What needs to be done: From the records below, find each line with the string "will" and copy it.

Data for analysis:
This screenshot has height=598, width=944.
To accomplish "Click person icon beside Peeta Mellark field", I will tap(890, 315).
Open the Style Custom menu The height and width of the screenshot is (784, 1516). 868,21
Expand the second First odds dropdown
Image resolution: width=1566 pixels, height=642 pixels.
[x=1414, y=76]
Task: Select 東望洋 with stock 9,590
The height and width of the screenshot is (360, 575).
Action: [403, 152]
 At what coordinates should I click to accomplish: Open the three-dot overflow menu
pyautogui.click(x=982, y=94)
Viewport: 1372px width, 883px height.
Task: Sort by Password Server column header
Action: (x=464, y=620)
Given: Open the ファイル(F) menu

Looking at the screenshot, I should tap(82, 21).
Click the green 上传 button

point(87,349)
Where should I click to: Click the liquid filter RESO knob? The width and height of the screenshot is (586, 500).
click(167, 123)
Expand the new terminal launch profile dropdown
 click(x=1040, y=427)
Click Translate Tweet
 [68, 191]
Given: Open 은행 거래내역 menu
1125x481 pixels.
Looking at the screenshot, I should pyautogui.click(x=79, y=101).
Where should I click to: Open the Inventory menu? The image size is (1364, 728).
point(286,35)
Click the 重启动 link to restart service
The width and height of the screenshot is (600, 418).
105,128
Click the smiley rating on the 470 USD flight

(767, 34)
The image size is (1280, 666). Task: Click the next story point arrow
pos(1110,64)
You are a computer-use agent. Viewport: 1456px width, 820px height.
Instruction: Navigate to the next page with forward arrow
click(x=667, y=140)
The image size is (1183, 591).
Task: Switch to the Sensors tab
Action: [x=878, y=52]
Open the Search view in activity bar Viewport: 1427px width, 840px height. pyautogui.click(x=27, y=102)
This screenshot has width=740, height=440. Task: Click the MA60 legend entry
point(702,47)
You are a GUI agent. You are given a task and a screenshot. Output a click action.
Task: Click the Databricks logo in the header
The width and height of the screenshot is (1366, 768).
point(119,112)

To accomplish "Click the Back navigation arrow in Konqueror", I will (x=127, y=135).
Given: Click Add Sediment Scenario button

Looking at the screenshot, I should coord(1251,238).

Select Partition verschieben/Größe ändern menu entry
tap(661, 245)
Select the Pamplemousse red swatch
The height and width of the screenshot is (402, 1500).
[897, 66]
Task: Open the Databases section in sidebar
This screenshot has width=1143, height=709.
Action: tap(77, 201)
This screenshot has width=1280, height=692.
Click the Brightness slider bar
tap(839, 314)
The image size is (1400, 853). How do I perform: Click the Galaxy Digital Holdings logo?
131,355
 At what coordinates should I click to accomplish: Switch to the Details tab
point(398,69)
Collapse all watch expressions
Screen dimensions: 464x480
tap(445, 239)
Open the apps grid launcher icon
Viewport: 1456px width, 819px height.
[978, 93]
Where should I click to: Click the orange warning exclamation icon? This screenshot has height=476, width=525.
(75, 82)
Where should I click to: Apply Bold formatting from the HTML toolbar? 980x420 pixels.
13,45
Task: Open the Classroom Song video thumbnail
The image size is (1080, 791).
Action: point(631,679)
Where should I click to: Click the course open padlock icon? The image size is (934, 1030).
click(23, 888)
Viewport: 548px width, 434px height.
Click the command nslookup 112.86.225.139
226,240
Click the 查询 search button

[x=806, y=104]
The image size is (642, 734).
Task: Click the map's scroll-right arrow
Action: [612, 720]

Task answer:
To accomplish "Click person icon beside Peeta Mellark field", I will tap(890, 315).
To accomplish "Click the Back navigation arrow in Konqueror", I will (x=127, y=135).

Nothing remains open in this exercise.